Tropical Malady
In light of Apichatpong Weerasethakul's young career, it's fitting that his beguiling, transfixing romantic fable Tropical Malady splits down the middle into two radically different halves. For three features now, beginning with his radical documentary-like debut Mysterious Object At Noon and his gorgeous pastoral reverie Blissfully Yours, Weerasethakul has operated freely between narrative and experimental traditions, worlds that are usually separated by a very thick curtain. Even the most adventurous viewers have to be willing to look at movies differently, yet it's surprisingly easy to surrender to the strange, allusive logic that guides his films, perhaps because their serene, inviting tone makes their formal challenges more acceptable. Tropical Malady may be his most confounding work to date, but at heart, it's a simple, transcendent love story about a relationship so full of feeling that it breaks from the human world and enters a mythical plane.

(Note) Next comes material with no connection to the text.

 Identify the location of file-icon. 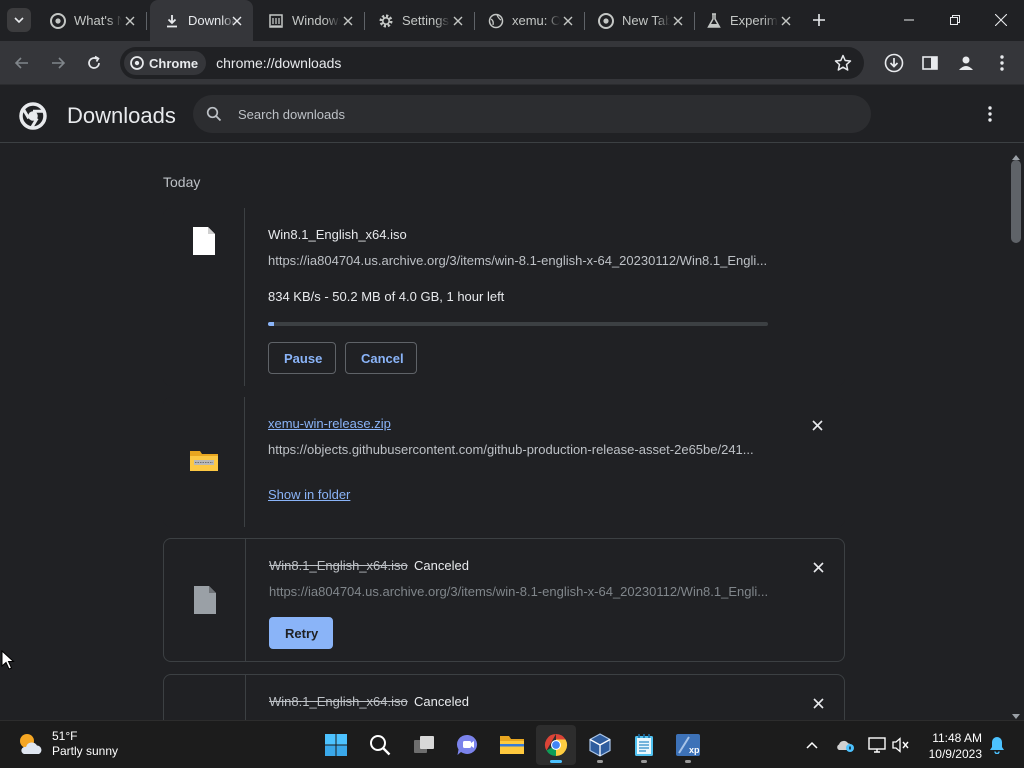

The film opens with a quote about man's animal nature, and as if to prove the point, it begins with soldiers out in a field, casually posing for pictures alongside what is eventually revealed to be a corpse. From there, it follows one of those soldiers, the handsome, relatively experienced Banlop Lomnoi, as he enters into a tentative courtship with Sakda Kaewbuadee, a shy country boy who radiates innocence and uncertainty. Revealed in a loosely arranged series of encounters, their relationship develops outside the machinations of conventional storytelling, which demands banter, conflict, and moony-eyed moments. The heart is a mysterious organ, Weerasethakul implies, and its desires get even more mysterious in the second half, which sets sail into pure abstraction. Given the new title A Spirit's Path, the film introduces the folk tale of a powerful shaman who could turn himself into a wild animal. It then heads into the jungle with Lomnoi, who hunts down a tiger that has been slaughtering the local livestock, but soon winds up in a cat-and-mouse game with the animal, which morphs into naked, tattooed Kaewbuadee by the light of day.
Once Lomnoi starts conversing with a baboon, Tropical Malady has detoured so far off the trail that many won't be prepared to follow it further into the darkness. At first, the two halves seem like different movies altogether, but the subtle rhymes between them gradually make it clear that they're really mirror images of each other, telling the same story of romantic pursuit and desire. The feelings that are just under the surface in the first half—excitement, fear, passion, longing—come charging forth in the second, when Lomnoi faces the scary-yet-appealing prospect of being devoured by the tiger and joining him in the spirit world. A peculiar concept, to be sure, but in Weerasethakul's assured hands, unforgettably beautiful to behold.